The Canyons of the Santa Rita mountains regularly feature in the top birding destinations in the state, specifically Florida Canyon and then the more extensive and much busier Madera Canyon. I started the day at the former, which took around an hour to get to from Tucson, and the final stretch of which is along unpaved roads which are in some places quite corrugated. I was the first on site and it was cold! Luckily having started my journey in Oslo (don't ask!) I just happened to have a warm fleecy jacket, gloves, and my trusty camo hat – I had not been expecting to use these but was able to dig them out and thus not die of exposure.

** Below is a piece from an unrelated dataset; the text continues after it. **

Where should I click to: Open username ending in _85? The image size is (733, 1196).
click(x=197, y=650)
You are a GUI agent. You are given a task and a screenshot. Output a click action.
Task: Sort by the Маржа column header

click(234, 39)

|Cactus Wren struggling with plant identification
The feeders themselves were heaving with birds, though the set-up was poor for photography. Loads of Dark-eyed Juncos fed around a brush pile, and I was pleased to find at least one Yellow-eyed Junco in with them. Mexican Jays came in and out, and every now and again an Arizona Wood appeared – I eventually saw both sexes. The commonest birds were the Pine Siskins and Lesser Goldfinches, almost constantly on the feeders at the back. Broad-billed and Anna's Hummingbirds made regular visits, and Bridled Titmouse and White-breasted Nuthatch scampered around the trees. Other than the Owl, probably the best birds were a pair of over-wintering Hepatic Tanagers that made a brief appearance – stunning. Although I looked at other spots in the Canyon and in Florida Canyon, these feeders were the only place I saw Arizona Woodpecker. Be warned though, it is a constantly busy place, and the chit chat is inane.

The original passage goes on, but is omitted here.